▸ TASK OBJECTIVE: From the line with "Task: Click the" through the line with "The width and height of the screenshot is (505, 370).", repeat the entries verbatim, both end lines included, and add nothing.

▸ RECORDS TO PROCESS:
%%
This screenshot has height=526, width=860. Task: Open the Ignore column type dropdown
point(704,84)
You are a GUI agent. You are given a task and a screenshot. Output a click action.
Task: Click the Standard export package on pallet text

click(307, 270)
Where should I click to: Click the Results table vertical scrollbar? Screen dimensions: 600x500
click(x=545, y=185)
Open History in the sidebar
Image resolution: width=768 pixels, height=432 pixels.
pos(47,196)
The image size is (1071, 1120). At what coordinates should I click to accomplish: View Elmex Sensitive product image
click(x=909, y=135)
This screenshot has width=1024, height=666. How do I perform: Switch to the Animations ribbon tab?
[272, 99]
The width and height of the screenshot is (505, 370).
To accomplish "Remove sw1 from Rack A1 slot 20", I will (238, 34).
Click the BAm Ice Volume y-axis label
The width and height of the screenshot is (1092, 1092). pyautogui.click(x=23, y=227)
%%
%%
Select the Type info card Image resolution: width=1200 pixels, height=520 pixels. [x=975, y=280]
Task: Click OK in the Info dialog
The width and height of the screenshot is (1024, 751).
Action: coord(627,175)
%%
▸ THE ANSWER:
Task: Click the Standard export package on pallet text

click(307, 270)
Where should I click to: Click the Results table vertical scrollbar? Screen dimensions: 600x500
click(x=545, y=185)
Open History in the sidebar
Image resolution: width=768 pixels, height=432 pixels.
pos(47,196)
The image size is (1071, 1120). At what coordinates should I click to accomplish: View Elmex Sensitive product image
click(x=909, y=135)
This screenshot has width=1024, height=666. How do I perform: Switch to the Animations ribbon tab?
[272, 99]
The width and height of the screenshot is (505, 370).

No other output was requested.